DHS expressly declined to define either “public charge” or “public benefits,” anchoring the term in INA 212(s). No exhaustive list is published, and DHS itself allows states and localities to designate their own programs as means-tested. The new I-485 instructions removed the detailed explanations the current edition carried and now point to USCIS guidance online. So: no exemption to shelter under, and no list to check against.

What “receipt” means

There is receipt when you are listed as a beneficiary. A benefit you receive solely on behalf of a third party, or an application you file for someone else, is not your receipt. And note: applying for, being certified for, or being approved to receive a benefit, even without actually receiving it, enters the totality.

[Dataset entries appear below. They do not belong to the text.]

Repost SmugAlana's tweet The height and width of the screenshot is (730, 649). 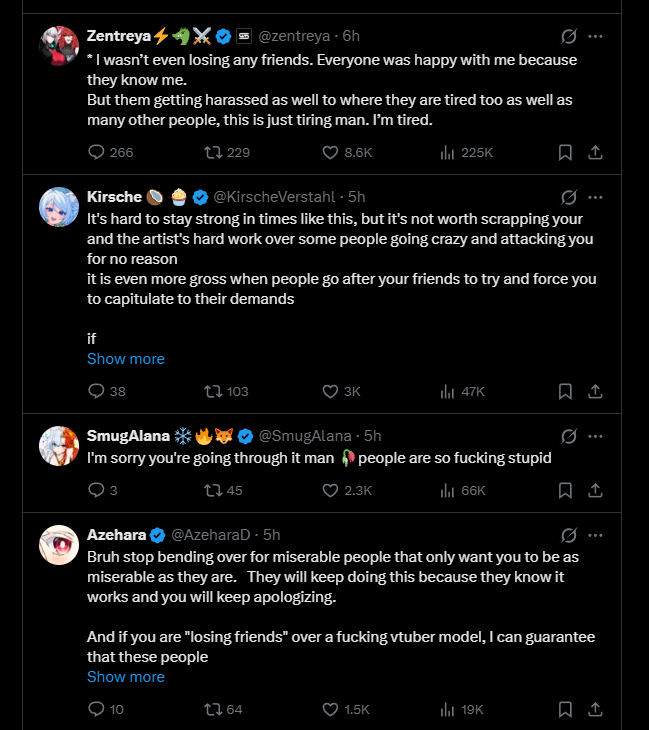(x=212, y=490)
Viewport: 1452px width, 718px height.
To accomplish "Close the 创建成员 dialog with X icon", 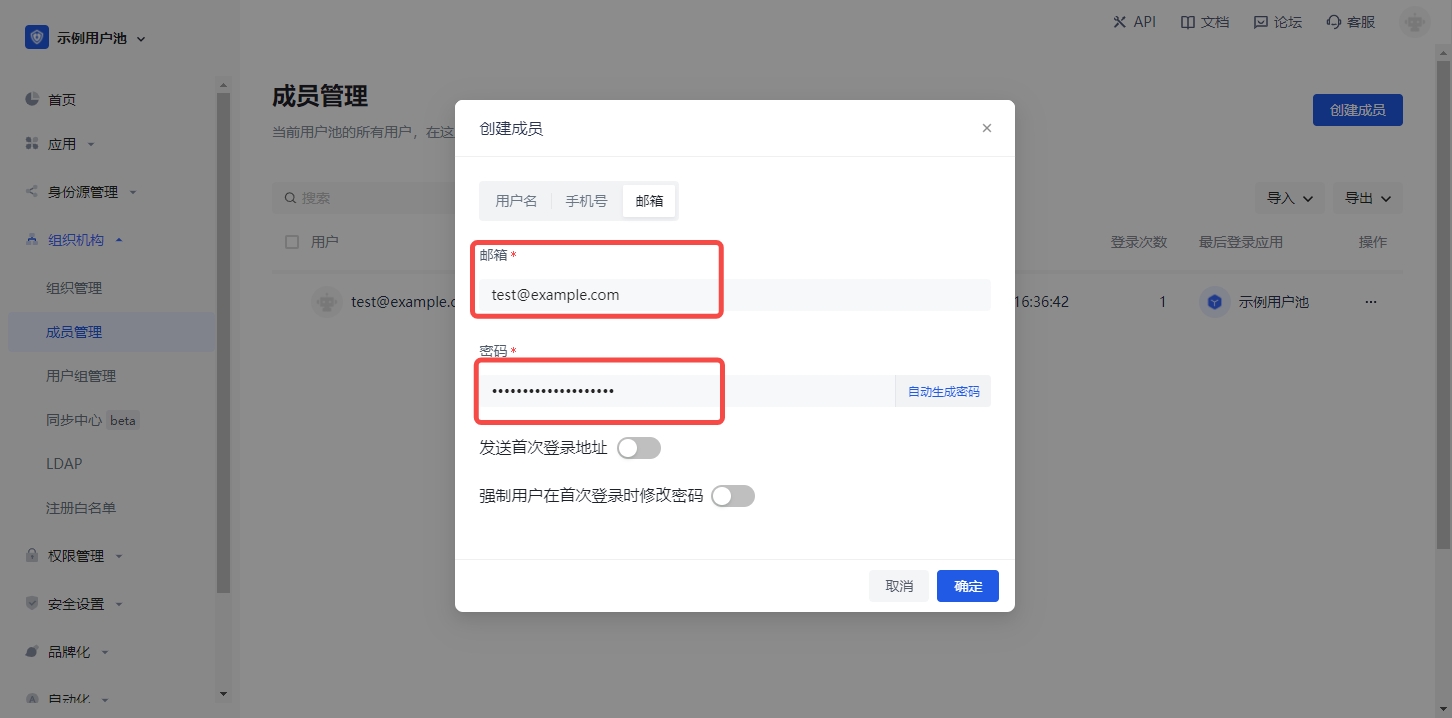I will point(987,128).
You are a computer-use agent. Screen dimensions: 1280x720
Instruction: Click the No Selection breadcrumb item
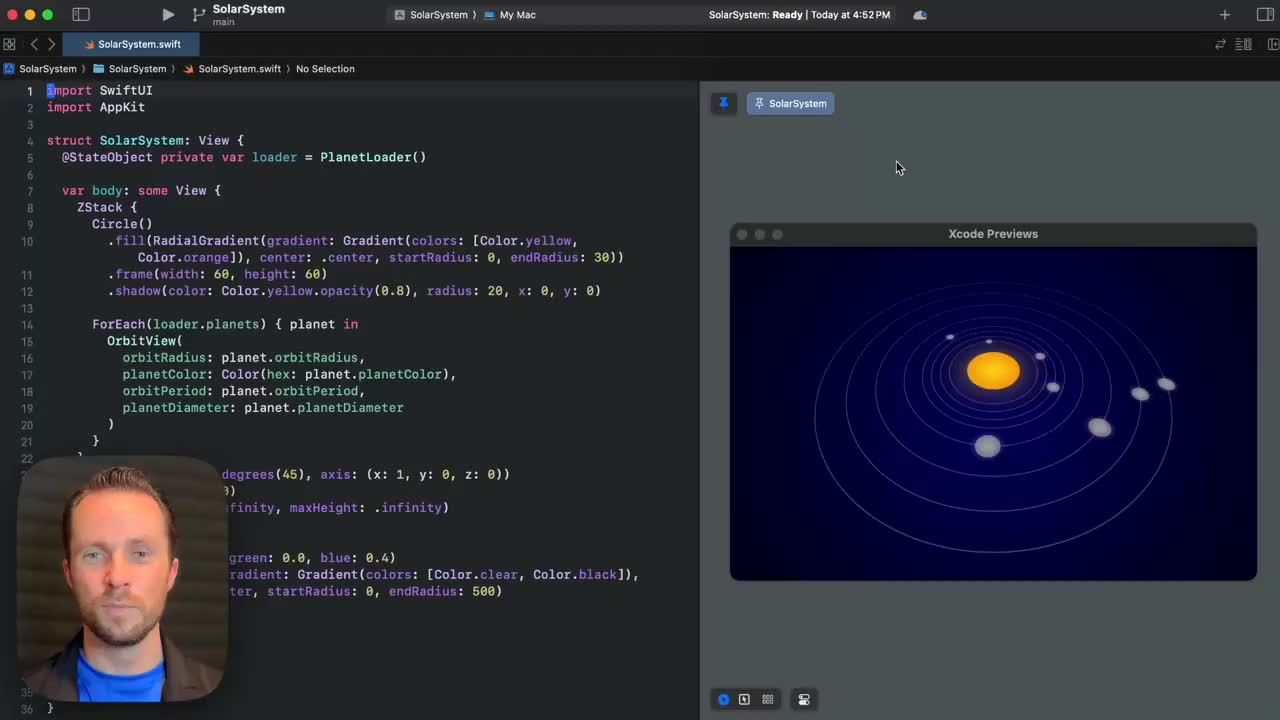click(325, 68)
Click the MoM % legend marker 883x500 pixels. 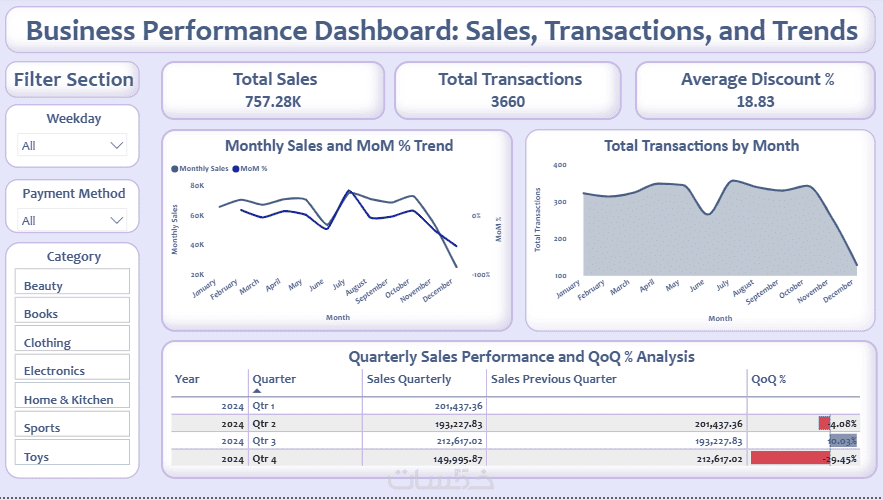[236, 168]
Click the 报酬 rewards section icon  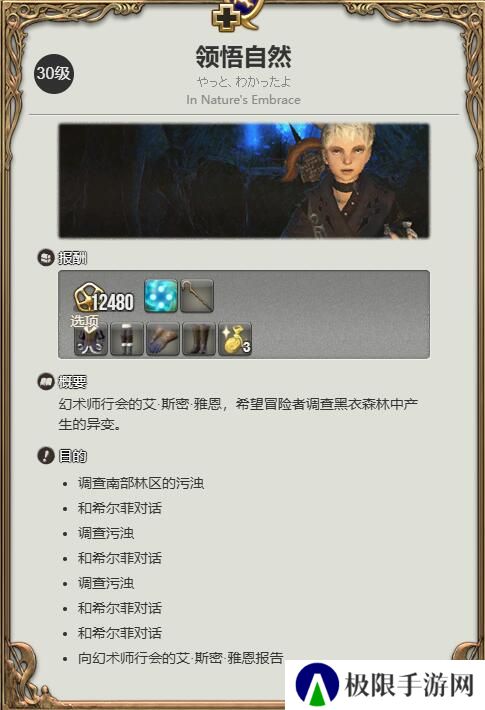click(x=45, y=258)
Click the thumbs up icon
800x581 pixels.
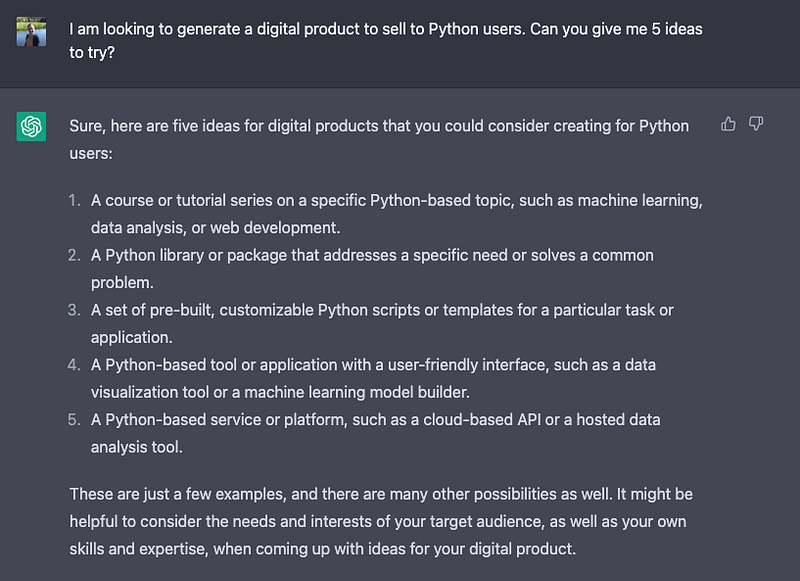point(728,124)

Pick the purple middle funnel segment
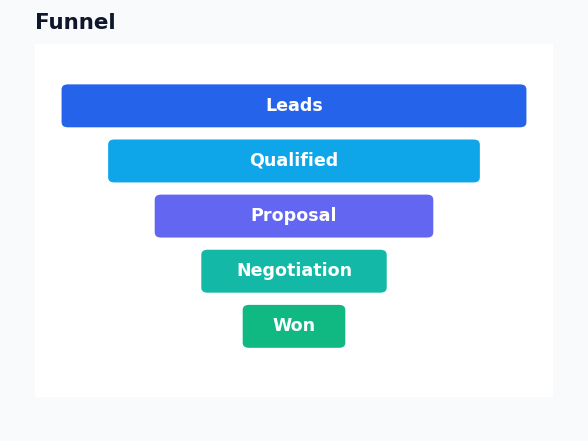(x=294, y=216)
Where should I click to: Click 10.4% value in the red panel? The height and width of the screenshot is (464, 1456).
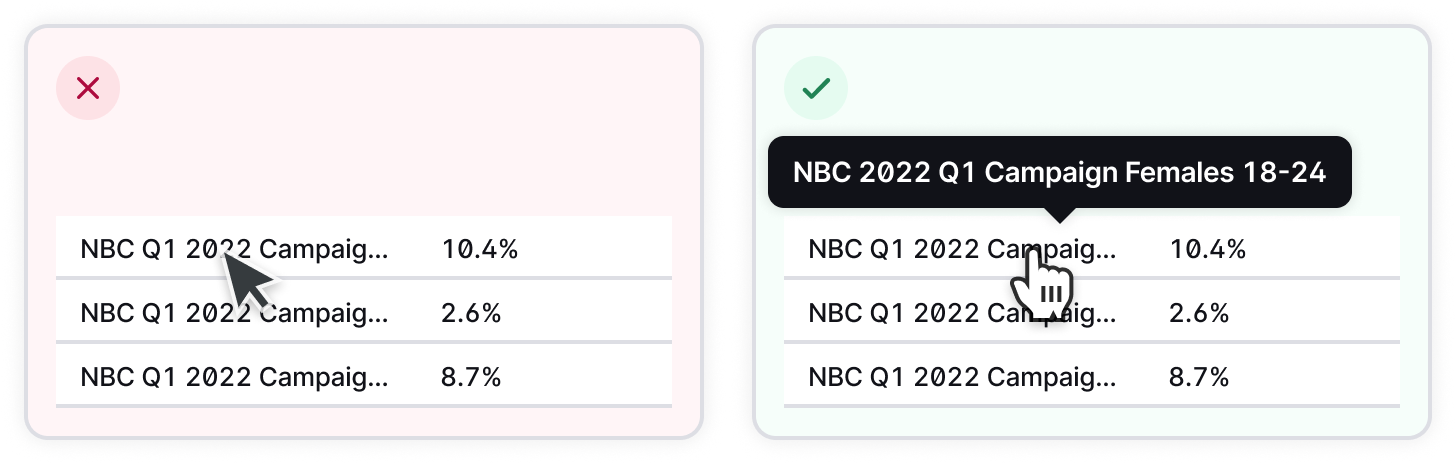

Family members' benefits: a contested reading The old standard was clear, a relative's benefit did not count. The August 18 guidance left this open. ILRC reads it as allowing adjudicators to consider means-tested benefits received by certain family members, even where the applicant receives nothing. Cyrus Mehta reads it as indirect relevance, through the financial factor. Until the consolidated Part G text is published, treat this as a risk, not as protection.
Application filed on or after 09/18/2026
The new guidance governs. Means-tested benefits received on or after 09/18/2026: any and all may be considered.
Pending application filed before 09/18/2026
Decided under the 2022 policy. Under the public benefit factor, in-kind benefits received later do not count. But USCIS may still weigh them under the financial factor, within the totality, with less weight than under the new standard.
Received before 09/18/2026
Only public cash assistance for income maintenance and long-term institutionalization at government expense.
Applications and approvals
These count only from 09/18/2026 forward. The officer may not consider any application, certification, or approval predating that date. If an earlier approval extends past it, the later portion counts, absent evidence of disenrollment, withdrawal, or notice to the agency.
How weight is measured
The amount, duration, and recency of what was actually received; the nature and purpose of the benefit; whether the underlying basis continues; and evidence of disenrollment.
Two traps The PRWORA carve-outs, such as school lunch and child nutrition programs, do not create a public charge exemption; they only affect weight. And benefits received while you were in an exempt category, for example as an asylee, may still be considered, although the exempt status is a mitigating fact.
Receipt alone is not enough for a denial. And someone who never received anything can still be found likely to become a public charge. Pregnancy is not an exemption, but the officer must account for the temporary nature of the condition.
Health in the analysis

What about health (diabetes, obesity)?

Health has always been one of the statutory factors. What changed is the weight, on two fronts: the Policy Manual now spells out how USCIS officers should treat it, and the late-2025 State Department cable directs consular officers to treat certain conditions as a negative factor.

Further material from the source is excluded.